In an audiotape purportedly recorded by the Al-Qaeda leader, Bin Laden also said all those who took part in landmark Jan. 30 elections would be “infidels,” raising the stakes in the run-up to the vote.
In one of a series of apparently coordinated strikes in Sunni Muslim strongholds north of Baghdad, insurgents stormed a police station in Dijla between Tikrit and Samarra and gunned down 12 policemen, police said.
“Armed men took control of the police station and executed 12 policemen, three of them officers,” one police source said, adding that the attackers then dynamited the building.
Just outside Tikrit, the hometown of ousted dictator Saddam Hussein, three policemen were killed in an attack on a checkpoint.
Another four policeman and a National Guardsman were shot dead at a police station in Ishaki, south of the restive town of Samarra.
Three guardsmen and three civilians were killed in a car bomb attack targeting a USIraq military convoy in Samarra, hospital sources said.
The US military confirmed a car bombing near a tank but said it had no record of the deaths and that there were no US casualties.
In Baquba, 50 kilometers northeast of the capital, six National Guardsmen were killed in a suicide car bomb attack.
At Al-Shurqat, 180 kilometers north of Samarra, two policeman were killed in an attack on their post, an officer said. In the same area, an Iraqi interpreter for the US Army was killed and an Iraqi businessman traveling with him was kidnapped, another officer said.
A roadside bomb killed one Iraqi civilian and wounded another on a road frequented by US convoys near Baiji, 200 kilometers north of Baghdad, a hospital official said. Three Iraqi businessmen working with the US Army were killed at Suleyman Beg, 155 kilometers north of Baghdad and a curfew imposed on the city afterwards, an officer said.
In Baghdad, a suicide bomber was killed and six people wounded in an attack against the convoy of an Iraqi National Guard’s Gen. Modher Abud as he was leaving his home, the Interior Ministry said.
Another policeman was killed in Balad when insurgents opened fire on security forces guarding a voter registration center.
The latest bloodshed brought to at least 74 the number of people killed in attacks throughout the country since Sunday evening, including two US soldiers.
Iraq’s nascent security forces have been crippled by a relentless and vicious campaign by insurgents, casting doubt on whether they would be able to handle securing next month’s crucial elections without massive help from US-led troops.
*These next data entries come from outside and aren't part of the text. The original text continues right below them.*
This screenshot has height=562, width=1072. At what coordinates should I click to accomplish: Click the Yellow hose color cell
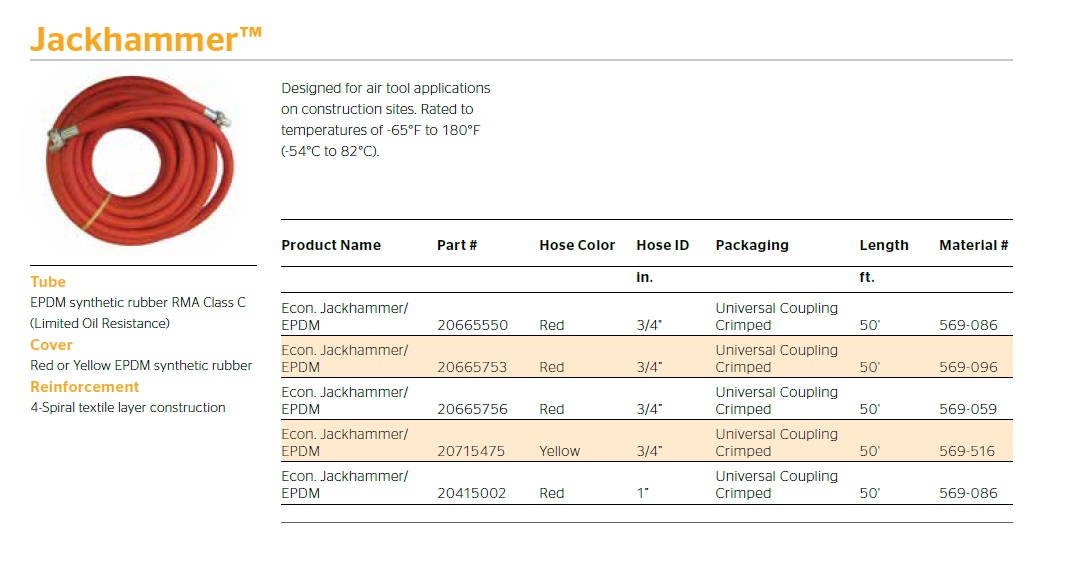(559, 451)
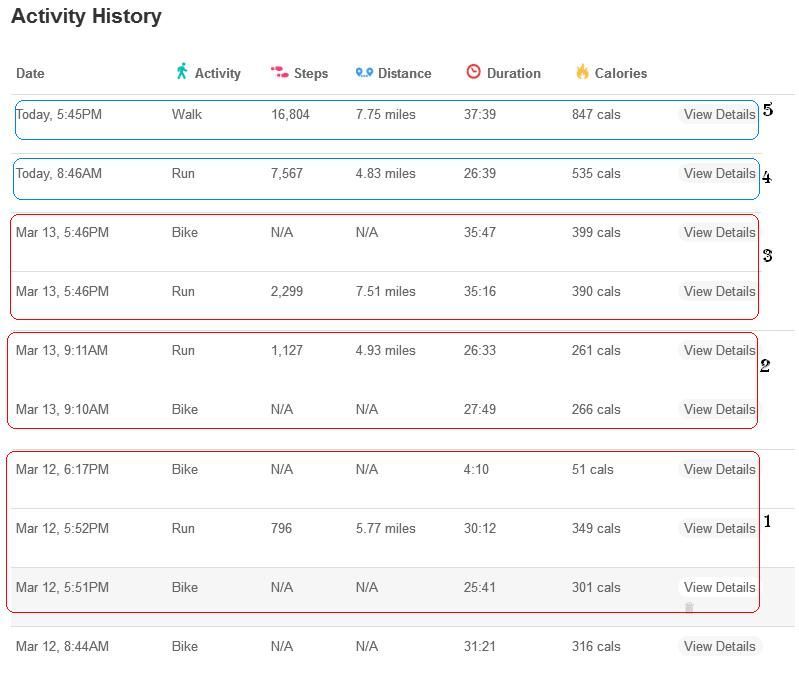Select the Mar 12, 5:51PM date cell
The width and height of the screenshot is (799, 682).
(x=62, y=587)
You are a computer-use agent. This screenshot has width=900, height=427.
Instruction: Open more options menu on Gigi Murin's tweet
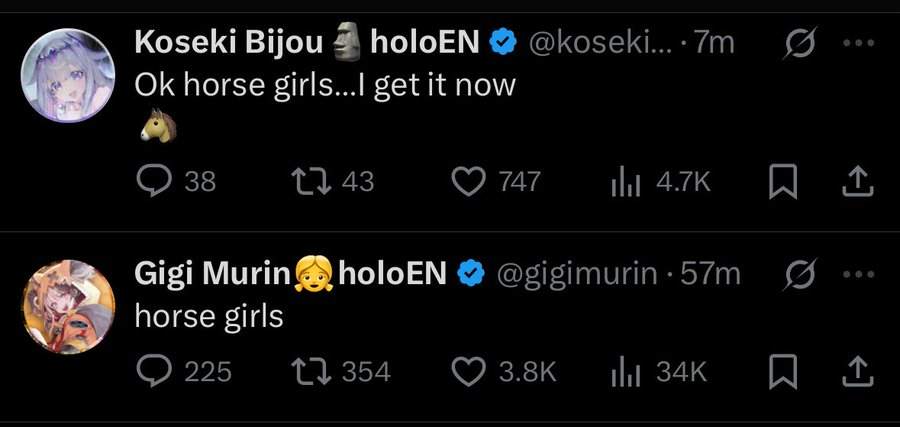pos(859,274)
Highlighting the perils in Iraq ahead of the first post-Saddam vote, a voice recording attributed to Bin Laden and aired on Al-Jazeera television Monday warned all those who participate in the vote would be “infidels.”
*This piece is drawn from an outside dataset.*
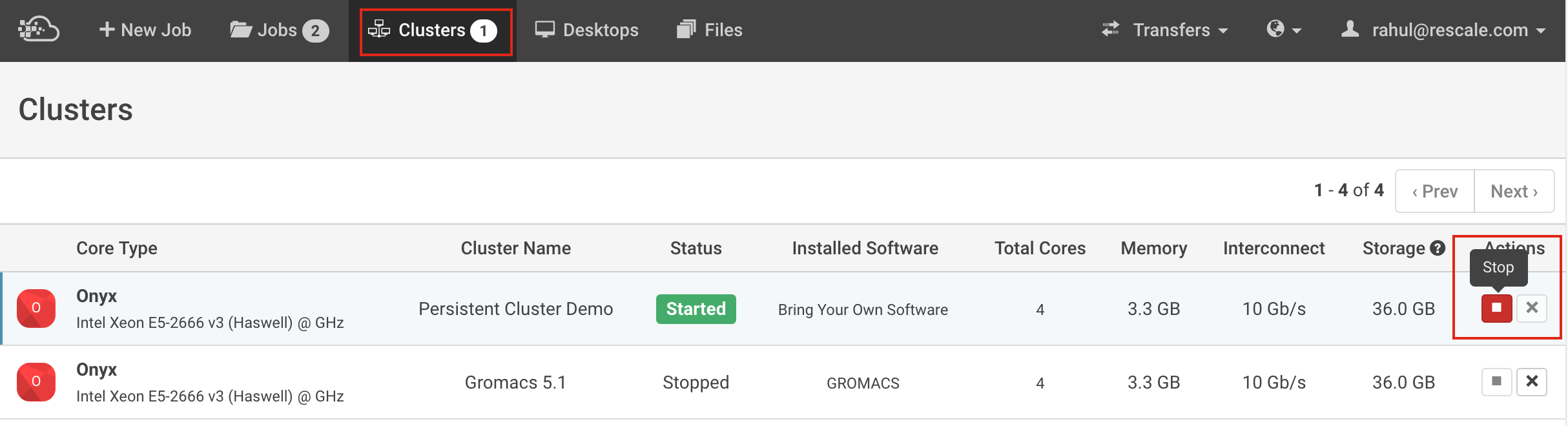Delete the Persistent Cluster Demo cluster
Viewport: 1568px width, 426px height.
(x=1531, y=308)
The voice also anointed Zarqawi, Iraq’s most wanted man who is blamed for some of the worst bombings, assassinations and beheadings, as Bin Laden’s representative in Iraq.
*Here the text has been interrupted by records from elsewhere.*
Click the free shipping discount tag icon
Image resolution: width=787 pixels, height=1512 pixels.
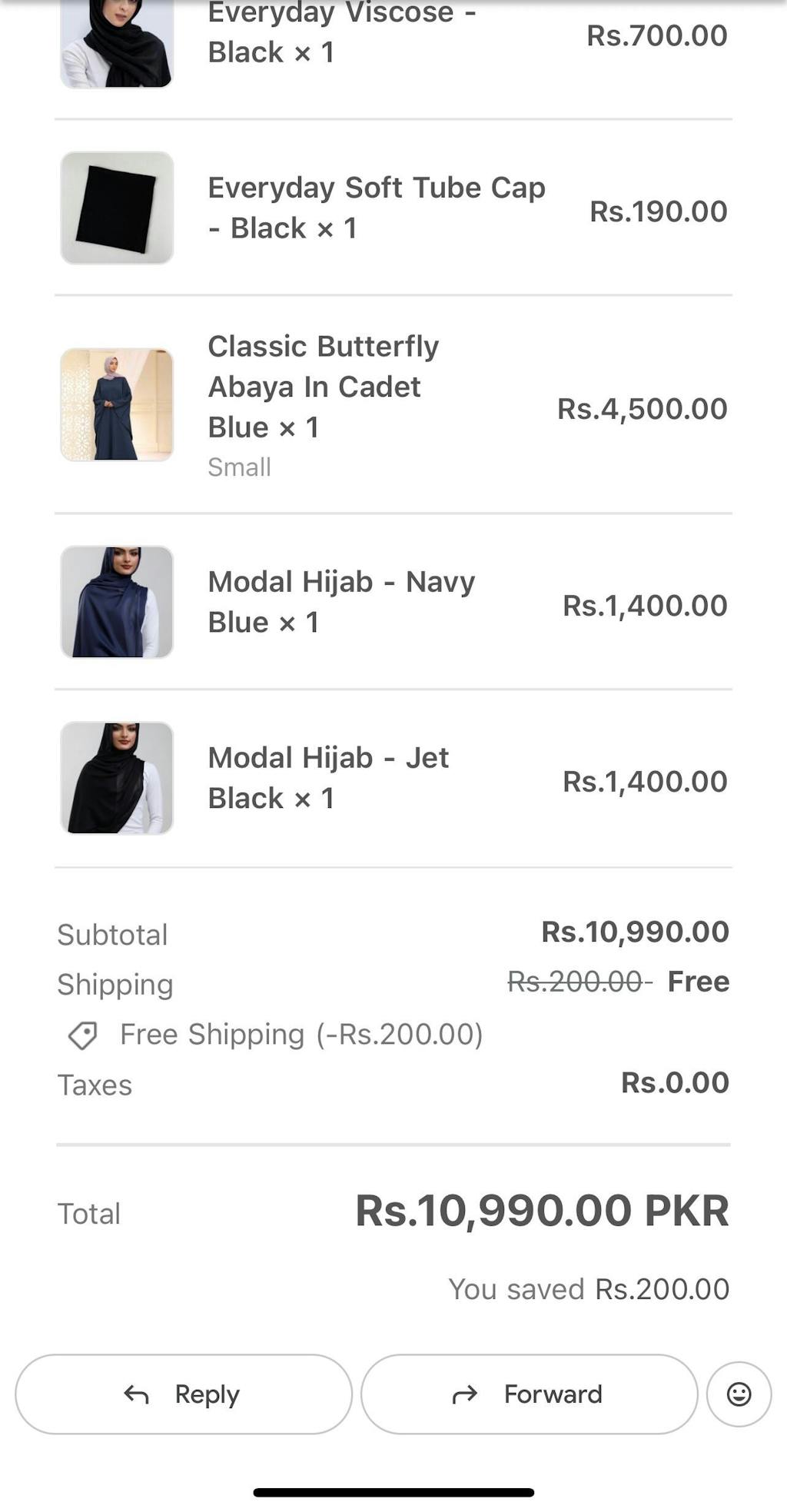pos(82,1035)
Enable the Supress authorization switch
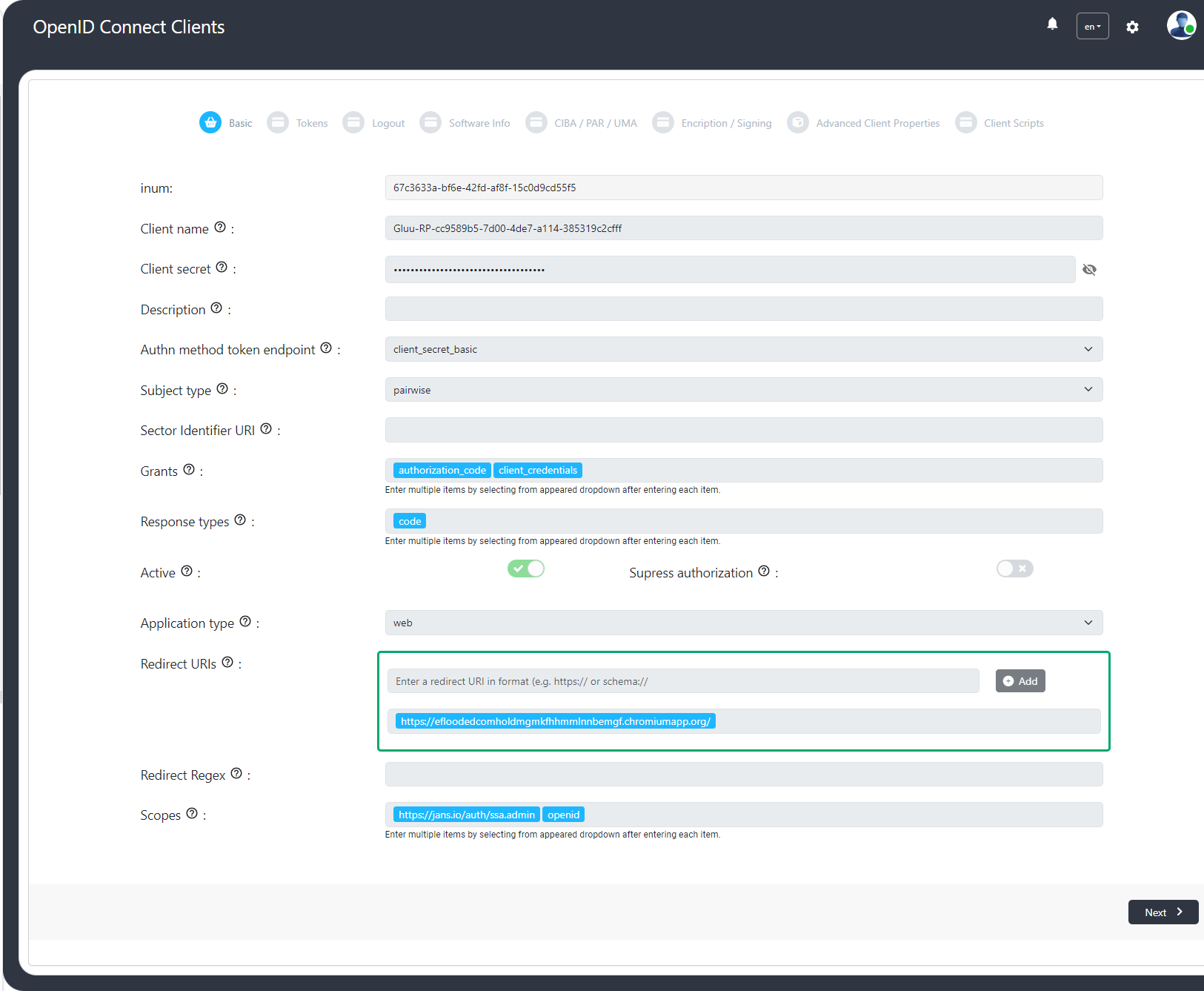 [1014, 569]

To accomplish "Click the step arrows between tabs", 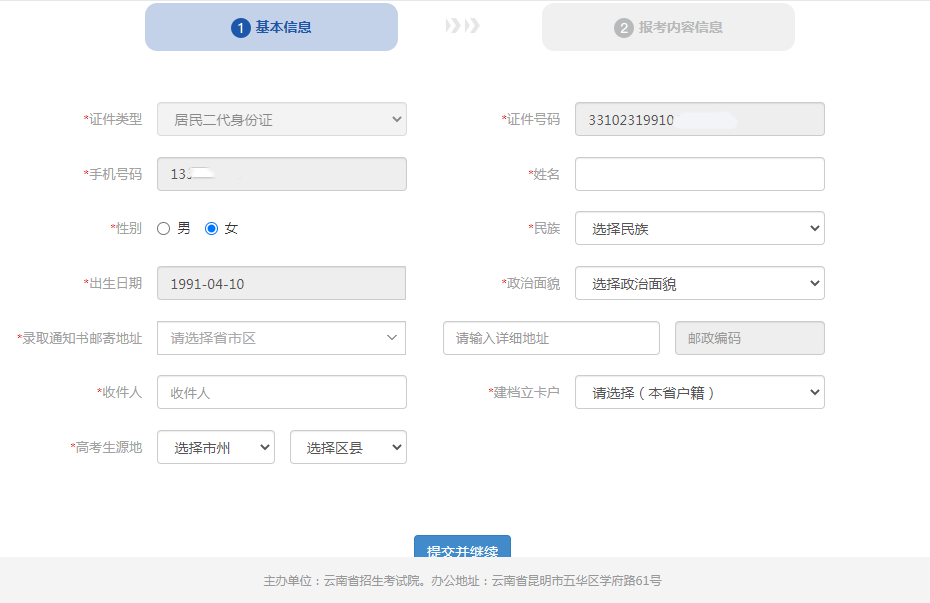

“The brother mujahed (holy warrior) Abu Musab Al-Zarqawi is the emir of the Al-Qaeda Organization in the Land of Two Rivers,” said the message, whose authenticity could not be confirmed. “Brothers in the group must listen to him and obey him for what is good.”
Zarqawi, who has a $25 million price on his head, has previously professed his animosity and hatred towards Iraq’s majority Shiite community calling it “the fifth column of Islam.”
In the latest attack against Shiites and their leaders, a car bomb exploded Monday outside the headquarters of Abdel Aziz Al- Hakim, the chief of the Supreme Council for the Islamic Revolution in Iraq party. He escaped unscathed but 13 people were killed and scores wounded.
No one claimed responsibility for the attack but SCIRI spokesman Haitham Al- Husseini blamed Saddam’s old Baath Party for the attack.
Hakim is the top candidate in the Shiite coalition grouping called the Unified Iraqi Alliance, which is the early election favorite due to its endorsement from Grand Ayatollah Ali Al-Sistani, the most revered Shiite cleric in Iraq.